The catastrophe bond market experienced near-record issuance in 2013, with $7.1 billion of global issuance falling just short of the all-time record set in 2007 of $7.6 billion, Fitch Ratings reported last week.

Still, the near-record level of issuance—and a 22 percent jump in issuance over 2012—did result in an all-time high level of outstanding catastrophes of just over $20 billion, Fitch said.

New issues have been consistently oversubscribed, with many experiencing 10-20 percent growth above their initial offering size, Fitch reported.

As investor demand has continued to grow, insurance carrier sponsors have been able to offer deals at considerably lower coupon rates and with increasingly favorable structures that suit individual company needs, according to Fitch Ratings.

AIG’s $400M Issuance

Separately, American International Group announced a $400 million placement of catastrophe bonds covering a diversified portfolio of AIG’s commercial and consumer risks through Tradewynd Re Ltd., demonstrating the favorable structures of this year’s deals.

This $400 million placement was the second through Tradewynd Re.

In July, AIG announced a five-year, $125 million deal providing indemnity reinsurance protection against named storms on a per-occurrence basis for a diversified portfolio of risks that includes commercial property, energy marine and aviation as well as high-net-worth consumer residential. One of the sponsor-friendly features of the deal gave AIG the ability to shift the covered layer up or down within pre-determined limits.

The December placement, according to AIG, also provides indemnity reinsurance protection against U.S., Caribbean and Gulf of Mexico named storms, and U.S. and Canadian earthquakes. This placement involved three tranches of notes—one with a one-year term and two with three-year terms.

Due to strong investor demand and favorable pricing, AIG increased the offering to $400 million from an initial $100 million offering size, AIG said.

The transaction closed Dec. 18, 2013 and provides AIG with fully collateralized coverage against losses on a per-occurrence basis (under three reinsurance agreements related to the notes).

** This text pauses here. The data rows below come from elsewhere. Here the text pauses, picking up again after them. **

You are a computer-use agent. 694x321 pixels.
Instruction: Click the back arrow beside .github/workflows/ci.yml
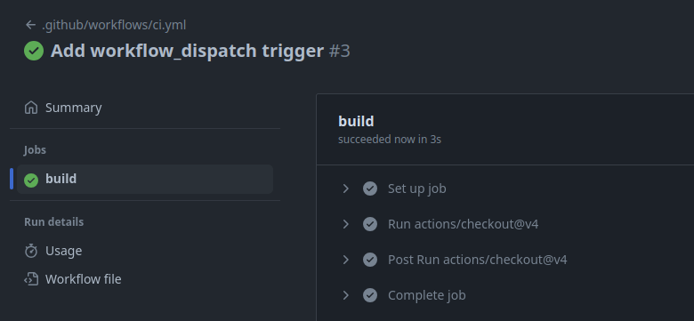click(x=30, y=25)
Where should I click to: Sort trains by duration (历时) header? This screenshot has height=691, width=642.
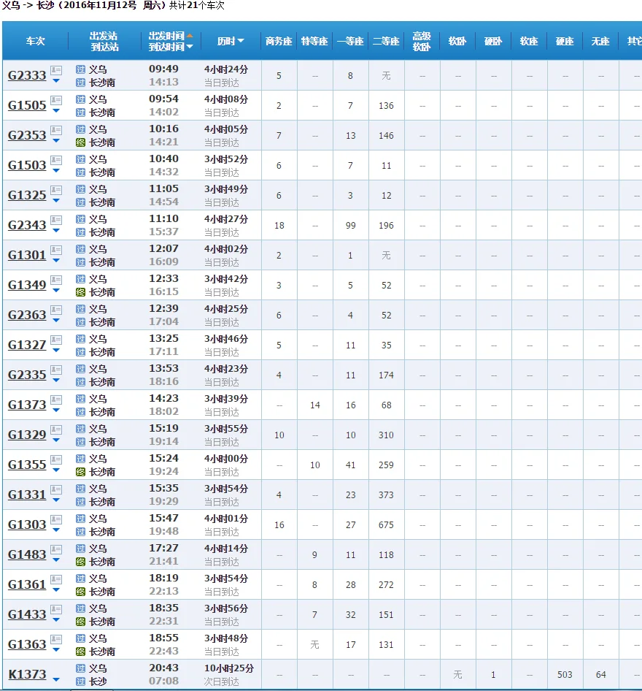231,41
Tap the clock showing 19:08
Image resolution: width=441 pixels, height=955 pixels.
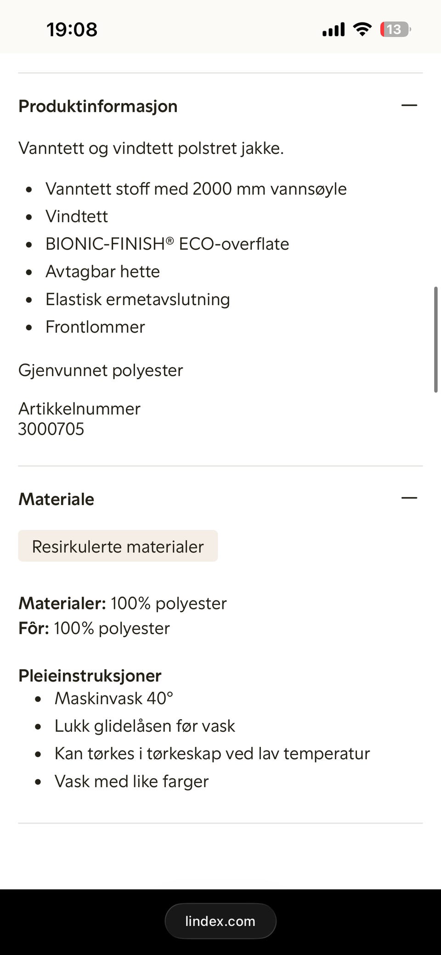pos(72,29)
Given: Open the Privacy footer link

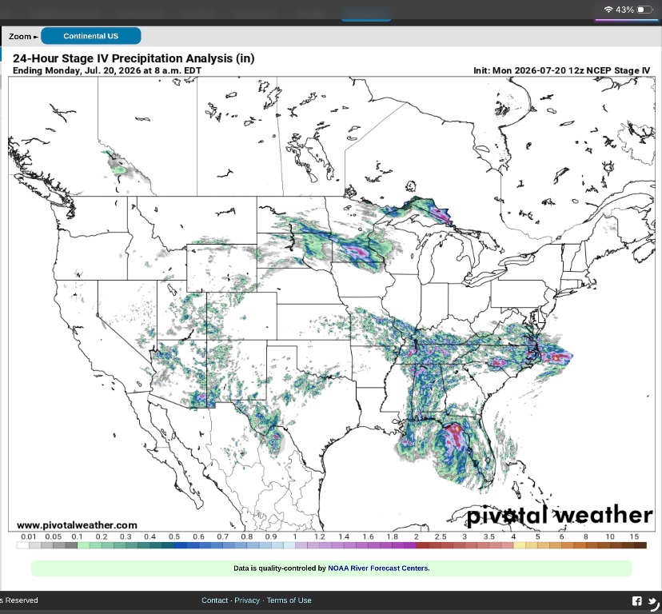Looking at the screenshot, I should click(247, 600).
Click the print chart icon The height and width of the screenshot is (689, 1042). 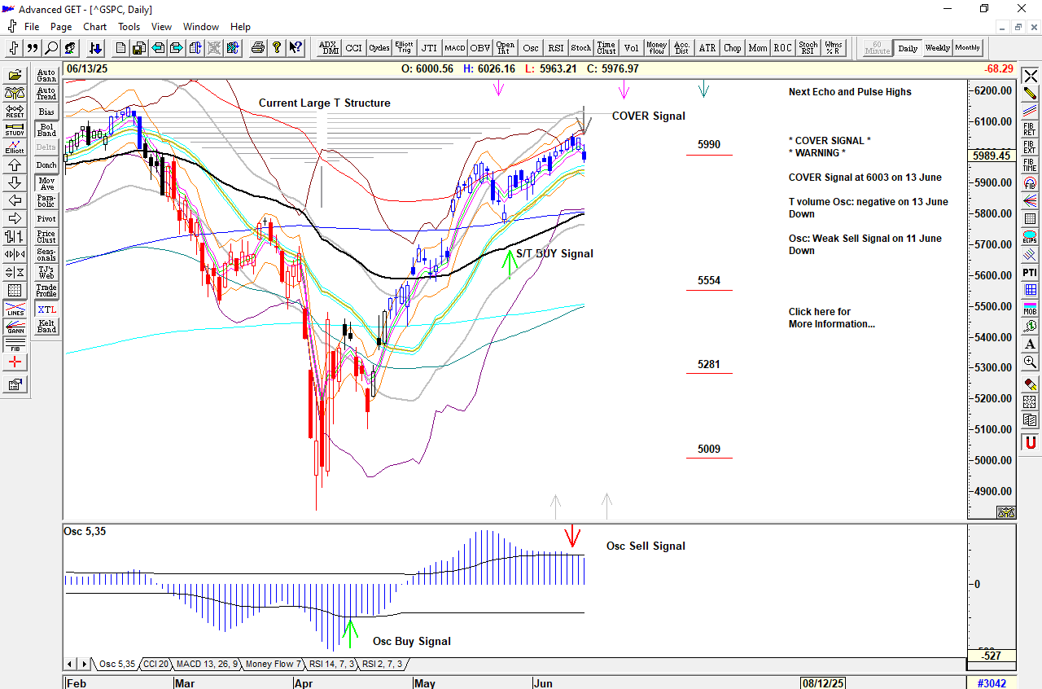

In a separate announcement, catastrophe modeling firm RMS highlighted a different feature of the Tradewynd Re Ltd Series 2013-2 notes issuance—a new modeling approach allowing three competing modeling firms to analyze the exposure data underlying the transaction.

In a media statement, Peter Nakada, managing director of RMS capital markets, suggested that this approach was a factor driving substantially tighter spreads and larger issuance than the prior Tradewynd bond.

“Typically data is privy only to the firm retained to produce the risk analysis included in the offering documentation. The delivery of exposure data to all modeling parties provides each firm the opportunity to present investors with a more accurate representation of the risk of the bond under multiple views,” the RMS statement said.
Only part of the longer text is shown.